EXTRAIT DU DOCUMENT
========

L’essentiel de la revue de la presse hebdomadaire commentée par DESC – Semaine du 5 au 10 mai 2014
Toujours dans un souci constant de répondre aux préoccupations de ses lecteurs, de plus en plus nombreux et diversifiés, DESC lance une nouvelle initiative par une formule inédite de revue de la presse congolaise, commentée et analysée par un professionnel des médias et un analyste politique. L’idée est de faire une relecture hebdomadaire, non de l’ensemble des sujets traités par la presse congolaise, mais bien d’une sélection de quelques sujets saillants qui ont fait la manchette des médias de la RDC.
Trois sujets de presse brûlants sélectionnés et passés au crible de l’analyse hebdomadaire de DESC
L’actualité de la semaine du 05 au 10 mai en République Démocratique du Congo (RDC) a été dominée par la visite de travail du secrétaire d’Etat américain, John Kerry à Kinshasa, la poursuite des expulsions des ressortissants de la RDC du Congo-Brazzaville et le verdict prononcé à Goma dans le procès de Minova où une quarantaine de militaires FARDC étaient poursuivis pour viols, meurtres, pillages et dissipation des munitions.
Le tonnerre diplomatique de Kerry en RDC ?
De ces trois sujets d’actualités sélectionnés par DESC, la visite de travail à Kinshasa de John Kerry, secrétaire d’Etat américain, a été le sujet qui a le plus secoué la classe politique congolaise et fait couler beaucoup d’ancre de la presse congolaise. Dans sa déclaration au sortir de son tête-à-tête avec le président congolais, Joseph Kabila, John Kerry a annoncé que son pays promet un appui financier de 30 millions de dollars à la RDC, dans le cadre des prochaines élections. Il a également réitéré la position des USA, fermement opposés à toute modification de la Constitution.
Cette déclaration de John Kerry est interprétée différemment par la classe politique et les médias congolais, selon que l’on soit proche de la majorité présidentielle ou de l’opposition.
Le Phare, par exemple, un quotidien étiqueté proche de l’opposition a mis l’accent sur la fin du mandat, en 2016, de l’actuel Chef de l’Etat de la RDC et la question de la limitation des mandats.
Abondant dans le même sens que Le Phare, La Tempête des tropiques explique que Le Secrétaire d’Etat américain a déclaré que le Président de la RDC, Joseph Kabila, doit respecter la Constitution du pays. Ce journal revient même sur les propos de John Kerry : « Je crois que le Président Kabila a clairement en tête le fait que les Etats-Unis d’Amérique sont intimement convaincus que le processus constitutionnel doit être respecté. Tout en reconnaissant que Joseph Kabila est un « homme jeune qui peut encore contribuer à son pays ». John Kerry a insisté sur la nécessité d’organiser des élections libres, équitables et transparentes, dans les délais et dans le respect de la Constitution congolaise actuelle, notait ce quotidien.

========

DONNÉES DISPONIBLES
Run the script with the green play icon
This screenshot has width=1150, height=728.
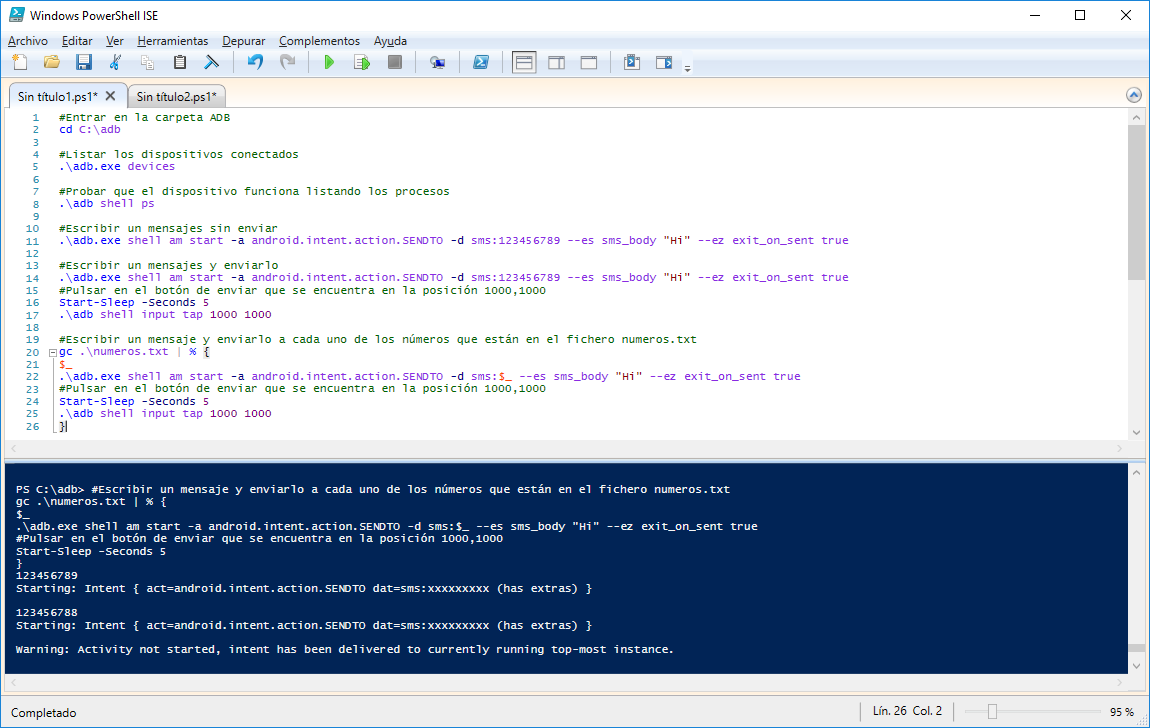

========

OBJECTIF DE L'EXERCICE
D'après la revue de presse, quel appui financier John Kerry a-t-il annoncé pour la RDC dans le cadre des prochaines élections ? Répondez en une phrase, s'il vous plaît.

RÉPONSE À L'EXERCICE
Il a annoncé que les États-Unis promettent un appui financier de 30 millions de dollars à la RDC.